その顔に浮かんでいたのは、明らかに不満であったからだ。
「むぅ……宝箱は出ず、か」
「まあ、宝箱が出るかどうかは運っぽいからね。それでも大体戦闘二回に一回は出てるから、次は出るんじゃないかな?」
「だが見たことがないような魔導具が出るかは、やはり運なのだろう?」
「まあね。一応魔法で仕舞っておいてあるから、見せるだけなら今すぐでも出来るけど、どうせなら宝箱から出るのが見たいでしょ?」
「うむ、当然だ!」
「ならその時まで待ってもらうしかないかな」
「ぬぅ……」
唸りつつも渋々頷いたのは、レティシアの目的は単に見知らぬものを見たい、というわけではないからだろう。
見知らぬものを自分の手で見つけたい。
多分、そんなことを思っているのだ。
「じゃ、そのためにもさっさと先行くですよ。ここはまだ来たばっかでよく分かってねえとこが多いですし……それに、多分厄介なもんもいるですしね」
「エリアボス、ですか……」
この迷宮が、こんな樹木だらけの場所になったのは、十一階層からだという。
十階層の階段を下りてみたら突然こんな場所に来て、さすがにアラン達もかなり驚いたとのことだが、そこには簡単に来れたわけでもない。
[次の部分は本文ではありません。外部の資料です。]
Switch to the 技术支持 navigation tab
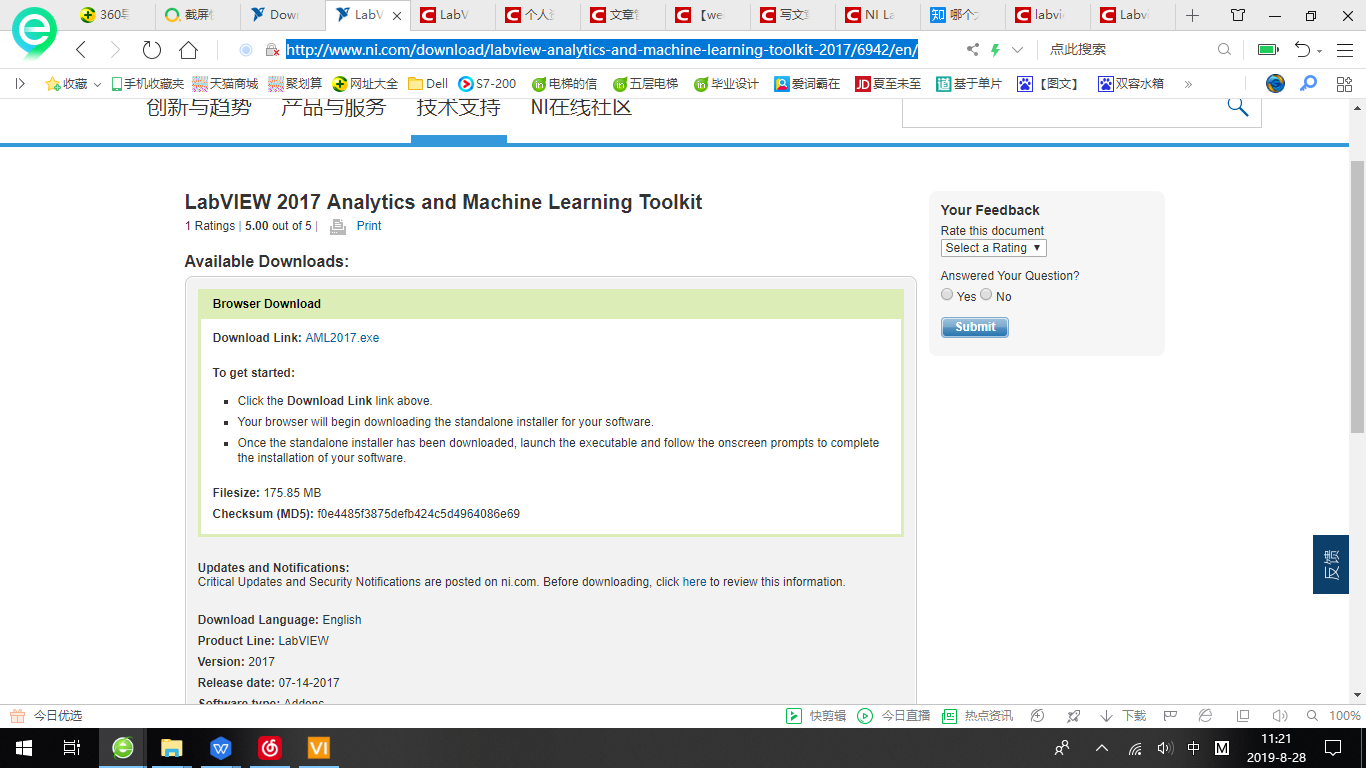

十階層のその階段の前に、エリアボスが居たというのだ。
「まあここにも居るとは限らないけれど……居ると考えていた方が安全でしょうね」
「うむ……エリアボスが居る階層は基本一定だと聞くしな」
「これまでの戦闘を考えますと問題なくいけそうな気もしますけれど、油断は禁物ですものね」
だがそうは言いつつも、何処となく暢気そうな空気が漂っているのは、言葉の通り油断をしているからではないだろう。
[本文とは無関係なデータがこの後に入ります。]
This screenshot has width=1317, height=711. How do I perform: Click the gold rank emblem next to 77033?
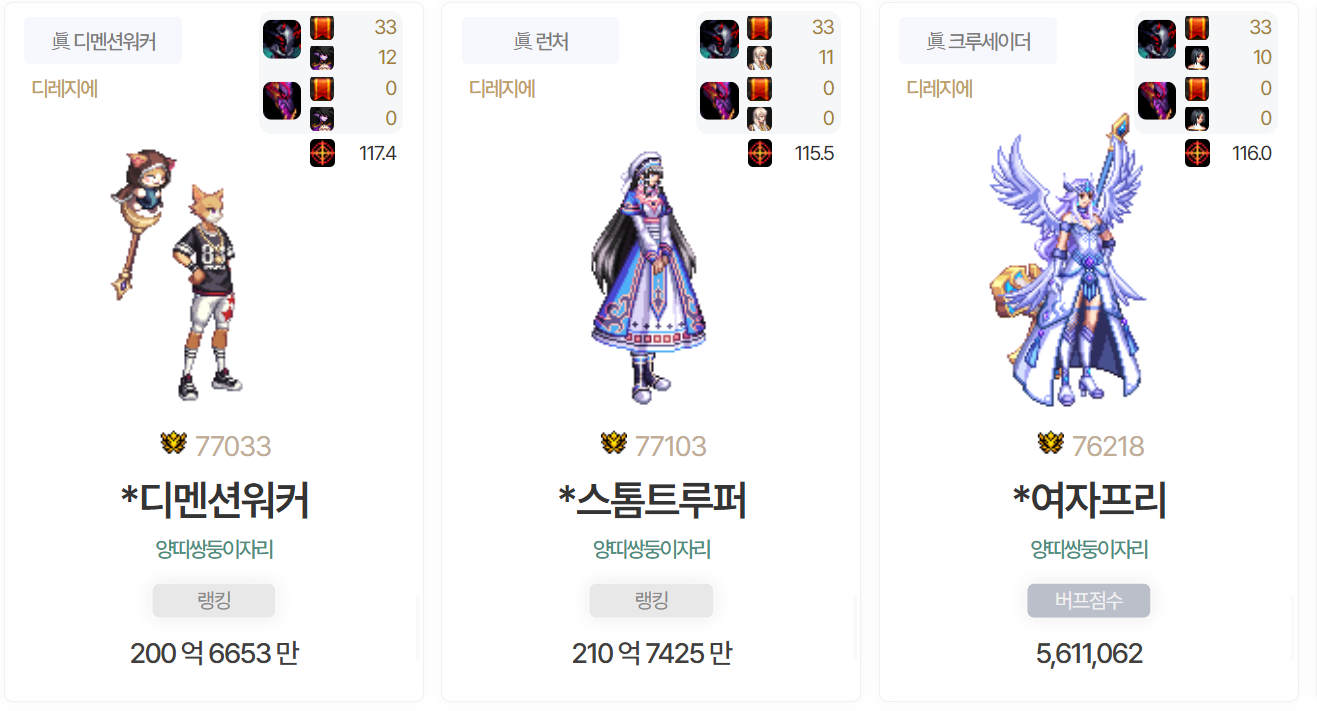coord(173,443)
常に緊張していては身体も心も持たない故、最低限のそれしか持たないようにしているのだ。
そんなことが可能なのも、アランの魔法のおかげだが――
「それにしても、クラリスはすげえですね」
「え、何がですか?」
「油断しちゃ駄目だってことは分かってるですが、サラ達はどうしてもアランの魔法があるせいで緊張感をずっと持ってはいられねえです。さっきの話じゃねえですが、楽なほうに流れてるってことですね。ですが、クラリスはそれでもずっと緊張感を保ってるですから」
「いえ、それは……」
それは別に、褒められることではなかった。
レティシアによく言われているように、単に頭が固いだけだ。
必要がないとは頭では分かってはいても、つい警戒を続けてしまうだけ。
それを癖ということが出来ればよかったが、実際には何ということもない。
ただ、臆病で自信がないという、それだけのことであった。
だから。
「凄いのは、皆さんの方――」
――天の剣・護国の加護・比翼連理・直感(真):常在戦場。
――瞬間さとったのは、間に合わないという、それだけであった。
判断したのは刹那。
迷う暇などはなく、故に身体は勝手に動いていた。
サラを後方に、レティシアを真横に突き飛ばし――直後に覚えたのは、浮遊感。
音は遅れて聞こえ、衝撃は、地面に叩きつけられたのとほぼ同時に襲ってきた。
それによって意識が薄れていくのを、クラリスは何処か他人事のように感じながら――
「――クラリス!?」
叫ばれた声に、無事だったかと安堵を覚え、自分の仕事を果たせたことに満足しながら、そのまま意識を手放した。